When We Are Resurrected, We Will be Judged

John W. Welch

Alma specified that after the resurrection, we will be brought to stand before God with our bodies and be judged (Alma 40:21). Before that, there will be a level of judgment that will determine where people will reside in the spirit world, but the final judgment comes after our spirits and bodies are reunited (40:21). Thus, according to doctrine in the Book of Mormon, after resurrection, when we will stand before God to be judged, we must appear with and in our bodies. Thus, the Book of Mormon sees a need to return and report with our bodies to be judged according to the things that we have done in our bodies. For example, as Jacob said:

O how great the plan of our God! For on the other hand, the paradise of God must deliver up the spirits of the righteous, and the grave deliver up the body of the righteous; and the spirit and the body is restored to itself again, and all men become incorruptible, and immortal, and they are living souls, having a perfect knowledge like unto us in the flesh, save it be that our knowledge shall be perfect. Wherefore, we shall have a perfect knowledge of all our guilt, and our uncleanness, and our nakedness; and the righteous shall have a perfect knowledge of their enjoyment, and their righteousness, being clothed with purity, yea, even with the robe of righteousness (2 Nephi 9:13–14).

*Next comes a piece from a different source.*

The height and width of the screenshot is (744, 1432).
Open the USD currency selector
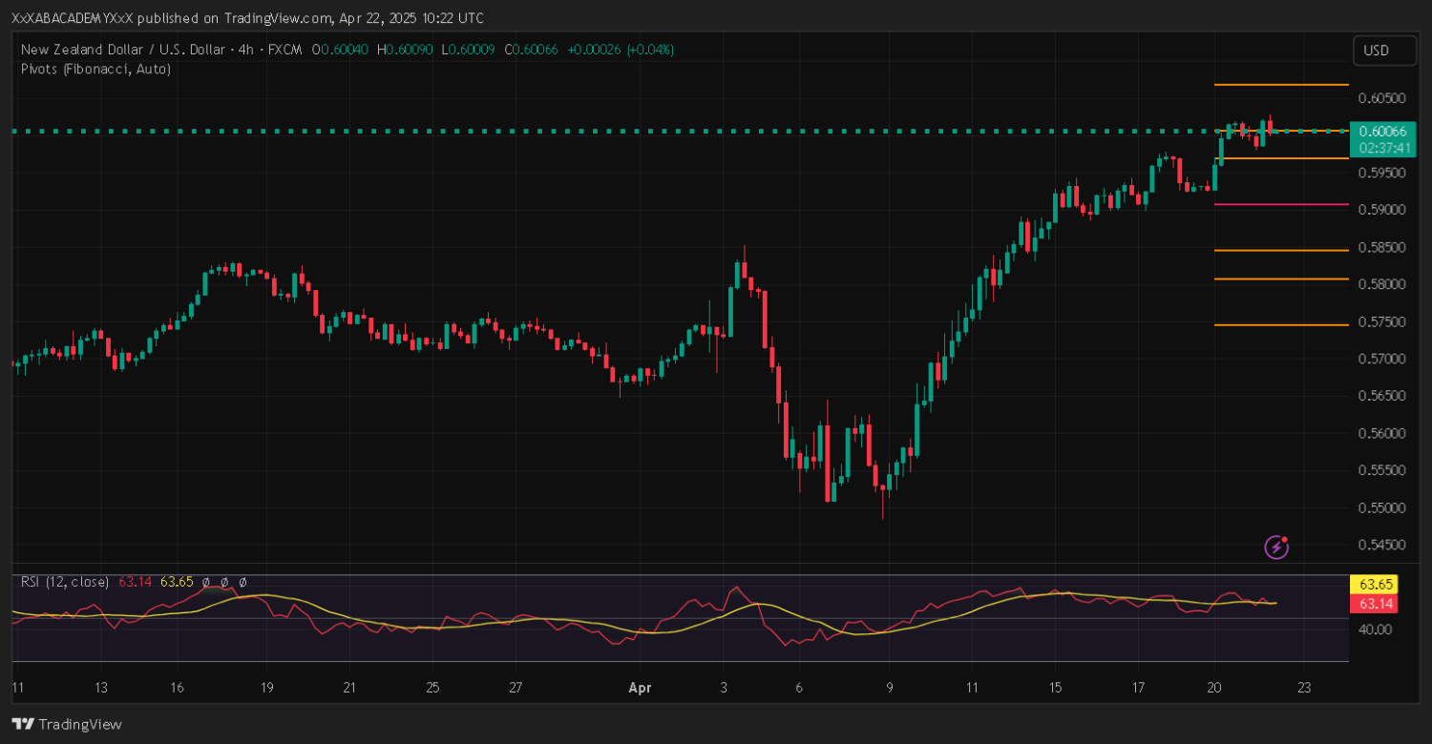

We will know then that the judgment given to us is just, because we will remember perfectly, both physically and spiritually, as is somehow necessary. (If we have repented, of course, we will not have a recollection of those sins and the Lord will remember them no more. This may mean that some of us may not have much to remember on that occasion, if we have repented well enough!) But, how we know and what we know must somehow be embedded in our physical makeup. In another setting, the Doctrine and Covenants similarly says that knowledge—the degree of intelligence that we have attained to in this life—will rise with us in the resurrection (130:18). This is the good news that Alma wanted Corianton to recognize. But with it comes the corresponding bad news that the same degree of darkness and error that we have attained to in this life will rise with us also, unless we have by that point in time truly repented.